**SUPPLIED DATA**

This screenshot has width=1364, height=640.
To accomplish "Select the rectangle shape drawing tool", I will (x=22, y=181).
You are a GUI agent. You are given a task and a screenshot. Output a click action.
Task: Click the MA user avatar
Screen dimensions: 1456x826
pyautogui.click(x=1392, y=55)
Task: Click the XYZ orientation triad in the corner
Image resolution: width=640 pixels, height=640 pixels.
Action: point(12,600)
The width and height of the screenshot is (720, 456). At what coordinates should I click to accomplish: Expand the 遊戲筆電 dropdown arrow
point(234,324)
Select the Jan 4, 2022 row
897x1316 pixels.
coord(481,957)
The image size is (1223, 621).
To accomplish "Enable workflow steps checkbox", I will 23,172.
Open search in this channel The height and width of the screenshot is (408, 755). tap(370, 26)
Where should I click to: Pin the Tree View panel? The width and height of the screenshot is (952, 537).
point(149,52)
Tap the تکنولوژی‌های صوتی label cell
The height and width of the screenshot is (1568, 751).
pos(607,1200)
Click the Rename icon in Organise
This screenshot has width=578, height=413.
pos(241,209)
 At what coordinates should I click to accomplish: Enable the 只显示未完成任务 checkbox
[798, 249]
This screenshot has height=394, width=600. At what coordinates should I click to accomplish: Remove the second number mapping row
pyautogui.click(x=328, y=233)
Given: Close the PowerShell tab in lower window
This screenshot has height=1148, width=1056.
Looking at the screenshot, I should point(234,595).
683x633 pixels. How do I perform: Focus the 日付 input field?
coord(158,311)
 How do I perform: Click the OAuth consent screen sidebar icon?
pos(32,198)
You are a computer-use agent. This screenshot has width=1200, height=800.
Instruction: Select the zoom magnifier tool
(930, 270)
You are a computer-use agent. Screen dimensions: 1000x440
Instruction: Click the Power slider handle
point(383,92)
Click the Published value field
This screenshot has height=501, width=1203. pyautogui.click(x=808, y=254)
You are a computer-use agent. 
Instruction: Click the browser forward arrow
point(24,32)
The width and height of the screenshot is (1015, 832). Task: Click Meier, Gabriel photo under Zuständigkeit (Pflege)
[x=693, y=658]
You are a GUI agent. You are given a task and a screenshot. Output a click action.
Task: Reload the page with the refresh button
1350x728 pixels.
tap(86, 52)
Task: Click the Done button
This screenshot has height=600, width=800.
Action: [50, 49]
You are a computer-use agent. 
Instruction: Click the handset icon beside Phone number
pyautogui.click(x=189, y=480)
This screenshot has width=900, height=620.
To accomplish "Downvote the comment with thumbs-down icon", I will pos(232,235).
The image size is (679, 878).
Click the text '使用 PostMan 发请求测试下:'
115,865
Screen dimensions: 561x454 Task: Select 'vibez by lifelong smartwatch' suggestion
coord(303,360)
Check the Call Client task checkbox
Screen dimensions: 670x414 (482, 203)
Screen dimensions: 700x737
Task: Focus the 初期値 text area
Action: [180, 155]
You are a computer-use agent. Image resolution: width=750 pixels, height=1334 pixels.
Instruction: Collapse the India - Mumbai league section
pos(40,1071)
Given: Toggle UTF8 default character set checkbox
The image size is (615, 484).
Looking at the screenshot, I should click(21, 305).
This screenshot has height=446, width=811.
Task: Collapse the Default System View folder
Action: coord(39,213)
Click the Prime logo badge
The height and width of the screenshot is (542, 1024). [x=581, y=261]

**WORK INSTRUCTIONS**
A complete, exact repeat of the records is the required answer.

**ANSWER SPACE**
This screenshot has width=1364, height=640.
To accomplish "Select the rectangle shape drawing tool", I will (x=22, y=181).
You are a GUI agent. You are given a task and a screenshot. Output a click action.
Task: Click the MA user avatar
Screen dimensions: 1456x826
pyautogui.click(x=1392, y=55)
Task: Click the XYZ orientation triad in the corner
Image resolution: width=640 pixels, height=640 pixels.
Action: point(12,600)
The width and height of the screenshot is (720, 456). At what coordinates should I click to accomplish: Expand the 遊戲筆電 dropdown arrow
point(234,324)
Select the Jan 4, 2022 row
897x1316 pixels.
coord(481,957)
The image size is (1223, 621).
To accomplish "Enable workflow steps checkbox", I will 23,172.
Open search in this channel The height and width of the screenshot is (408, 755). tap(370, 26)
Where should I click to: Pin the Tree View panel? The width and height of the screenshot is (952, 537).
point(149,52)
Tap the تکنولوژی‌های صوتی label cell
The height and width of the screenshot is (1568, 751).
pos(607,1200)
Click the Rename icon in Organise
This screenshot has width=578, height=413.
pos(241,209)
 At what coordinates should I click to accomplish: Enable the 只显示未完成任务 checkbox
[798, 249]
This screenshot has height=394, width=600. At what coordinates should I click to accomplish: Remove the second number mapping row
pyautogui.click(x=328, y=233)
Given: Close the PowerShell tab in lower window
This screenshot has height=1148, width=1056.
Looking at the screenshot, I should point(234,595).
683x633 pixels. How do I perform: Focus the 日付 input field?
coord(158,311)
 How do I perform: Click the OAuth consent screen sidebar icon?
pos(32,198)
You are a computer-use agent. This screenshot has width=1200, height=800.
Instruction: Select the zoom magnifier tool
(930, 270)
You are a computer-use agent. Screen dimensions: 1000x440
Instruction: Click the Power slider handle
point(383,92)
Click the Published value field
This screenshot has height=501, width=1203. pyautogui.click(x=808, y=254)
You are a computer-use agent. 
Instruction: Click the browser forward arrow
point(24,32)
The width and height of the screenshot is (1015, 832). Task: Click Meier, Gabriel photo under Zuständigkeit (Pflege)
[x=693, y=658]
You are a GUI agent. You are given a task and a screenshot. Output a click action.
Task: Reload the page with the refresh button
1350x728 pixels.
tap(86, 52)
Task: Click the Done button
This screenshot has height=600, width=800.
Action: [50, 49]
You are a computer-use agent. 
Instruction: Click the handset icon beside Phone number
pyautogui.click(x=189, y=480)
This screenshot has width=900, height=620.
To accomplish "Downvote the comment with thumbs-down icon", I will pos(232,235).
The image size is (679, 878).
Click the text '使用 PostMan 发请求测试下:'
115,865
Screen dimensions: 561x454 Task: Select 'vibez by lifelong smartwatch' suggestion
coord(303,360)
Check the Call Client task checkbox
Screen dimensions: 670x414 (482, 203)
Screen dimensions: 700x737
Task: Focus the 初期値 text area
Action: [180, 155]
You are a computer-use agent. Image resolution: width=750 pixels, height=1334 pixels.
Instruction: Collapse the India - Mumbai league section
pos(40,1071)
Given: Toggle UTF8 default character set checkbox
The image size is (615, 484).
Looking at the screenshot, I should click(21, 305).
This screenshot has height=446, width=811.
Task: Collapse the Default System View folder
Action: coord(39,213)
Click the Prime logo badge
The height and width of the screenshot is (542, 1024). [x=581, y=261]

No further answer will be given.